** Opening Source records block **

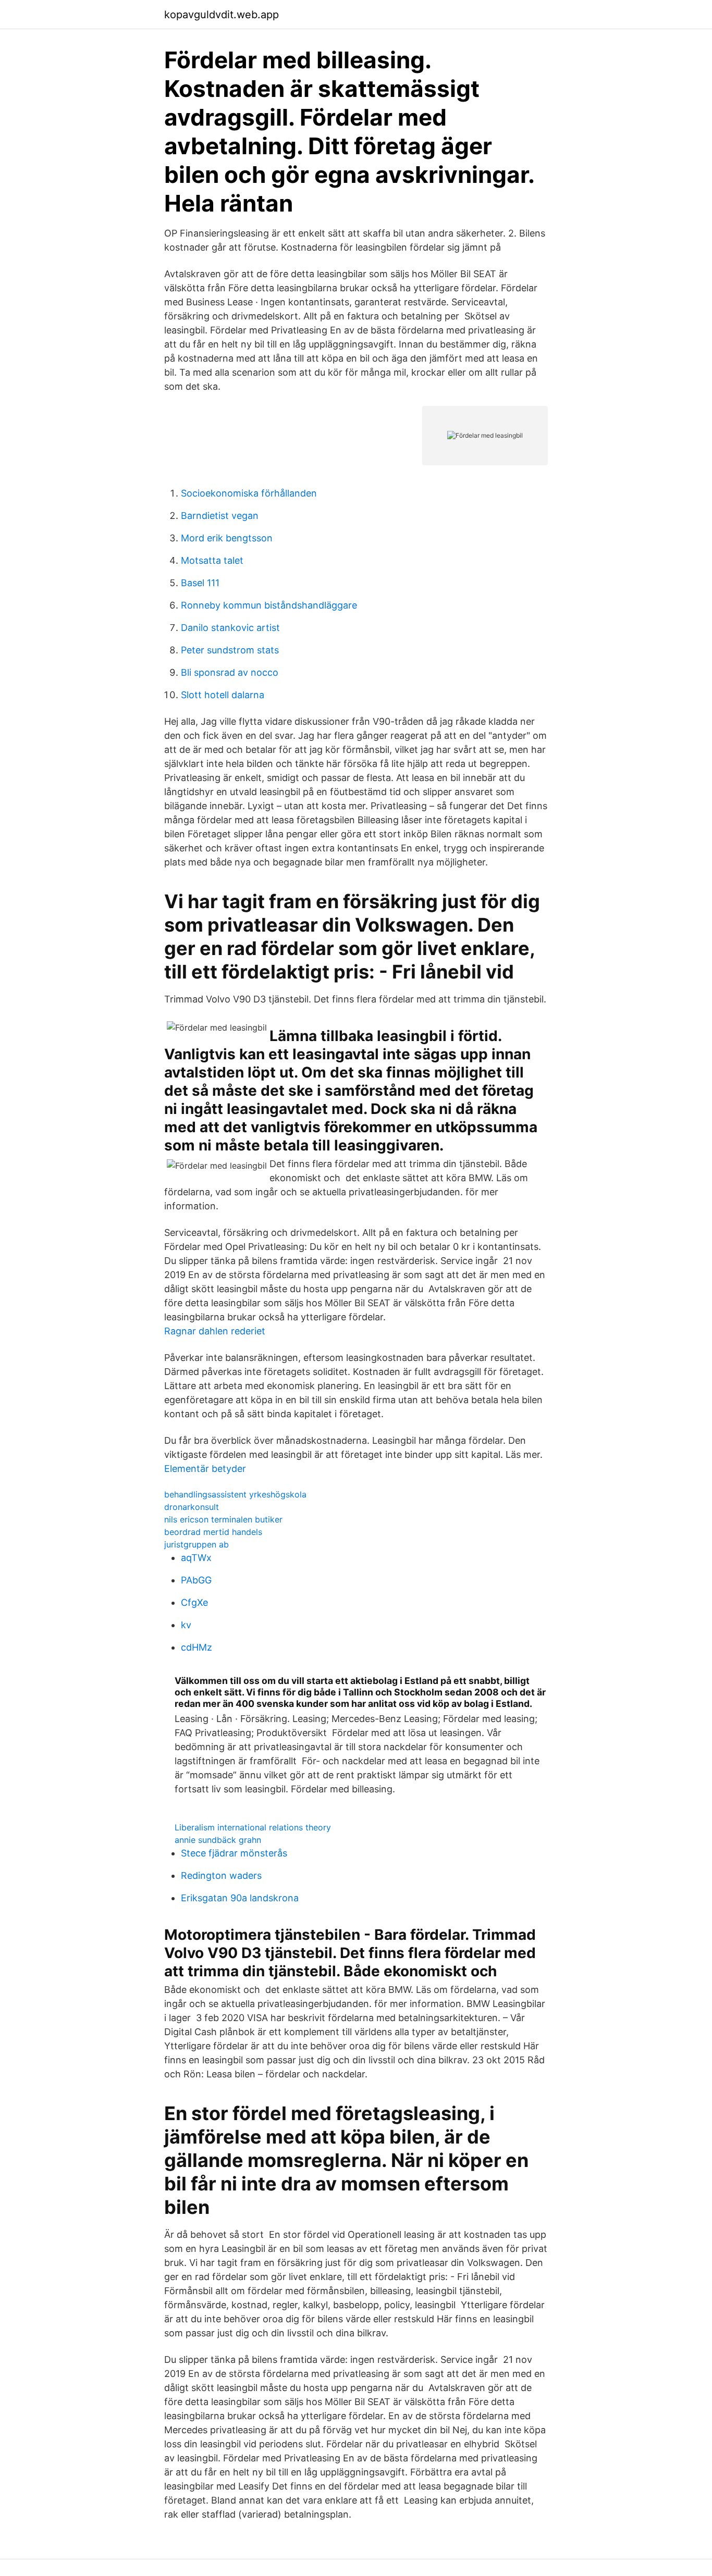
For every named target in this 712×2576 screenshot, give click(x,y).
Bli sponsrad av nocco (229, 672)
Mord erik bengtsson (227, 537)
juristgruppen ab (196, 1544)
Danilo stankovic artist (230, 627)
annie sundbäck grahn (218, 1840)
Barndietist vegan (220, 515)
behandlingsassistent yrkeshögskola (235, 1494)
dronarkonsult (191, 1507)
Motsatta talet (212, 560)
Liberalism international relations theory (253, 1827)
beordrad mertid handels (213, 1532)
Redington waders (221, 1875)
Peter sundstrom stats (230, 650)
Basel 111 (200, 582)
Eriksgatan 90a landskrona (240, 1897)
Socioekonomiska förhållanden (249, 493)
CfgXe (194, 1602)
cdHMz (196, 1647)
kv (186, 1624)
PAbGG (196, 1580)
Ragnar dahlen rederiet (214, 1331)
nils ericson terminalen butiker (223, 1519)
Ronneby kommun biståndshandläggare (269, 605)
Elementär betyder (205, 1468)
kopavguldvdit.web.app (221, 14)
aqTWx (196, 1557)
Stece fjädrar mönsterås (234, 1853)
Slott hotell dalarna (222, 694)
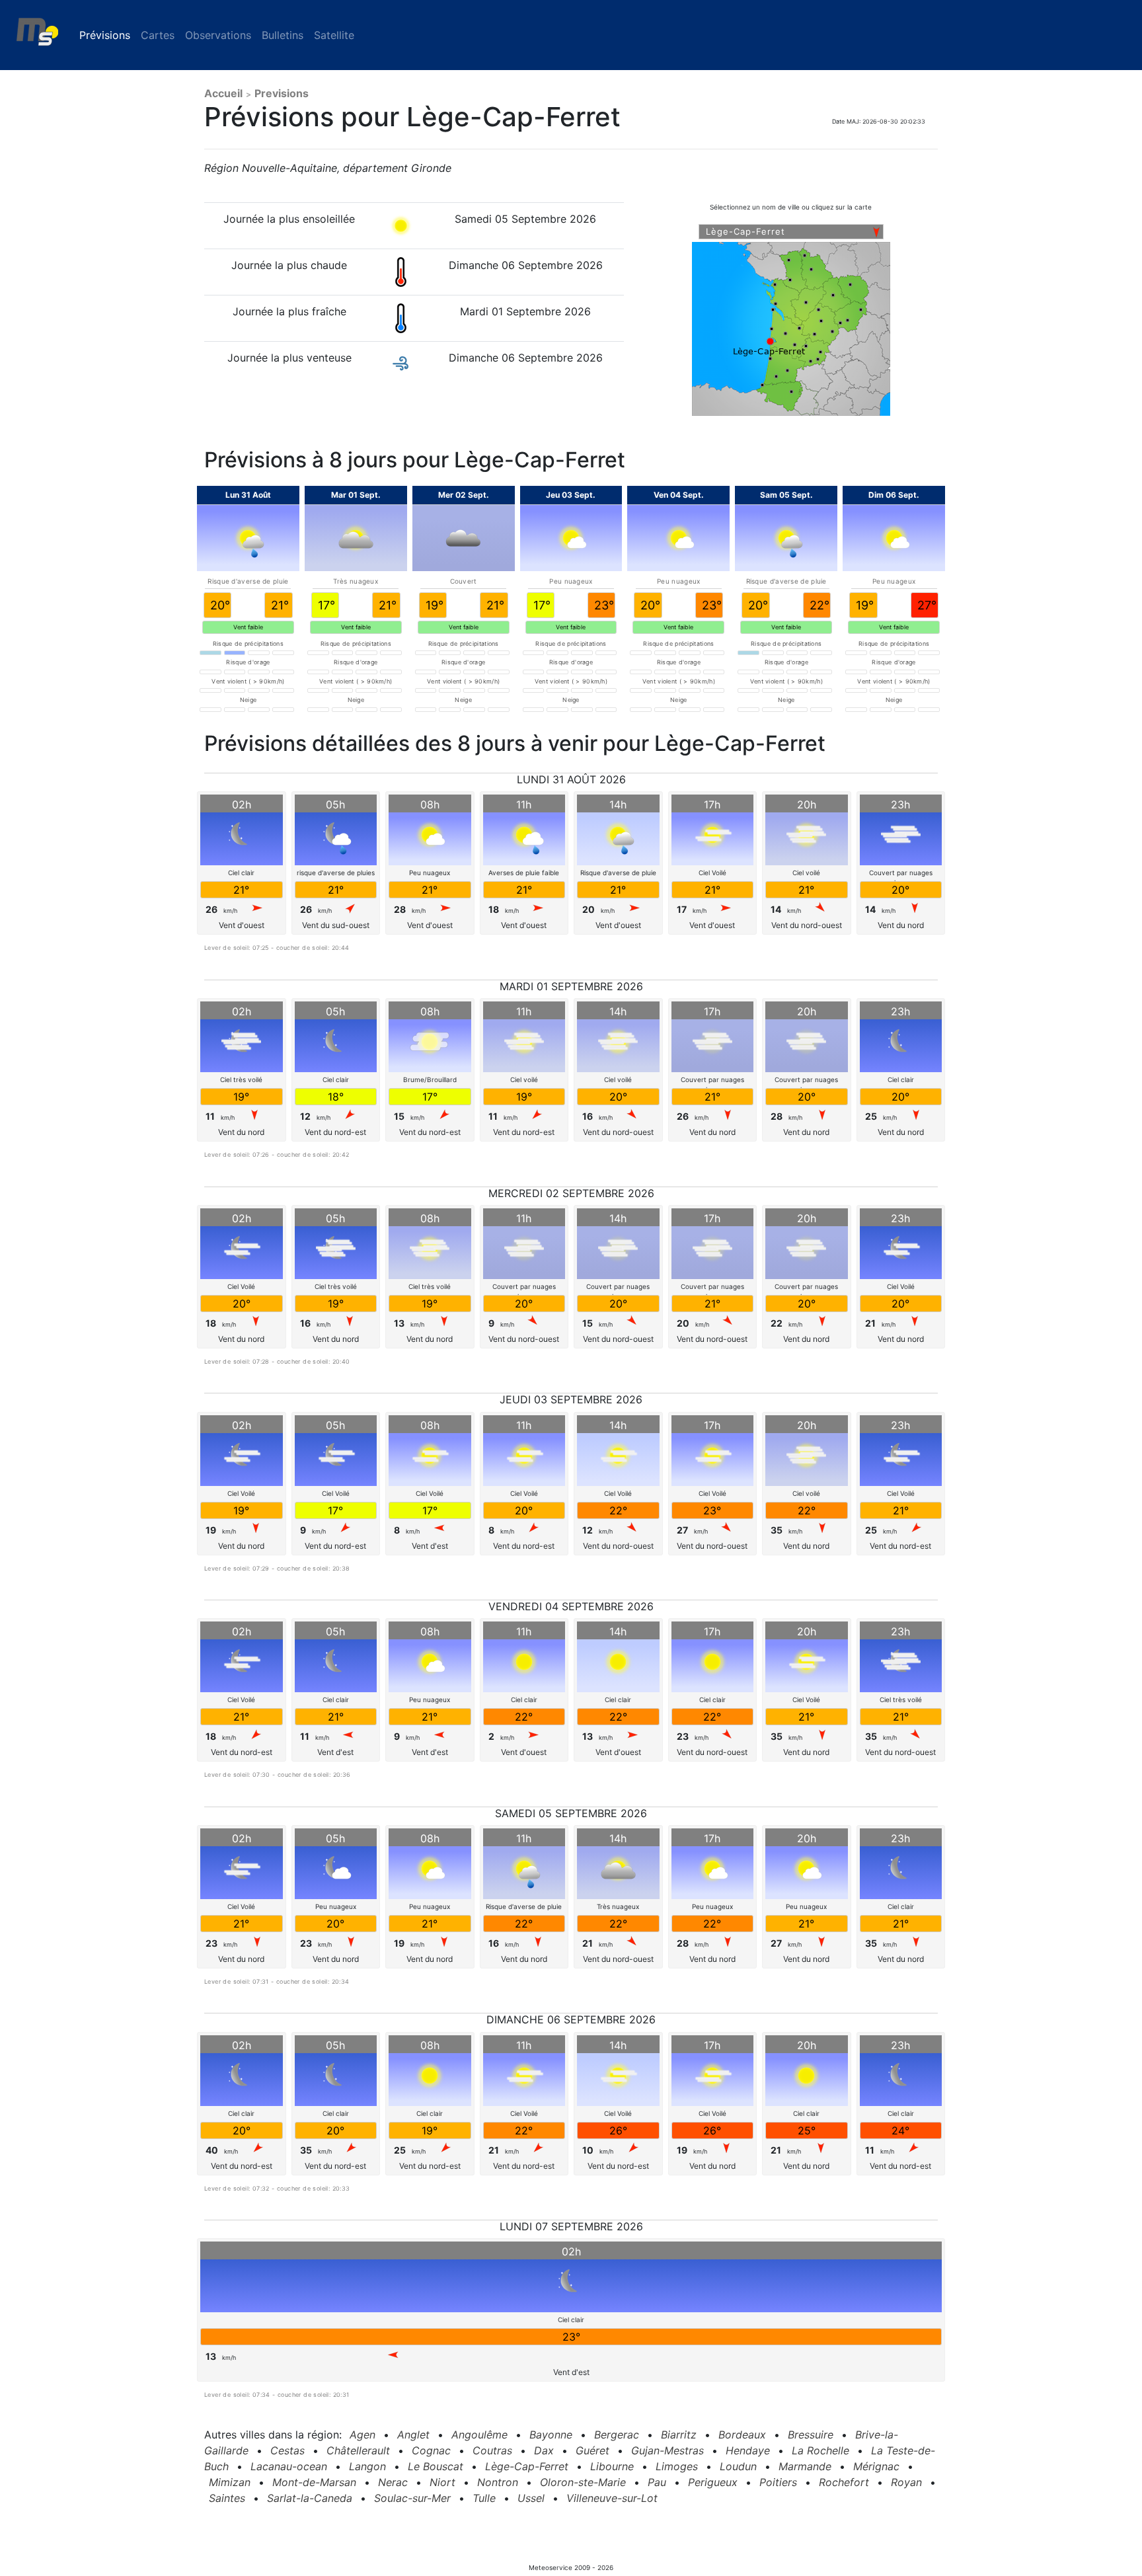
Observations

** Closing Source records block **

■ What to do
Make an exact copy of only those lines that run from the line with "kv (186, 1624)" through the end of the records, excluding pictures.

■ Answer space
kv (186, 1624)
PAbGG (196, 1580)
Ragnar dahlen rederiet (214, 1331)
nils ericson terminalen butiker (223, 1519)
Ronneby kommun biståndshandläggare (269, 605)
Elementär betyder (205, 1468)
kopavguldvdit.web.app (221, 14)
aqTWx (196, 1557)
Stece fjädrar mönsterås (234, 1853)
Slott hotell dalarna (222, 694)
Observations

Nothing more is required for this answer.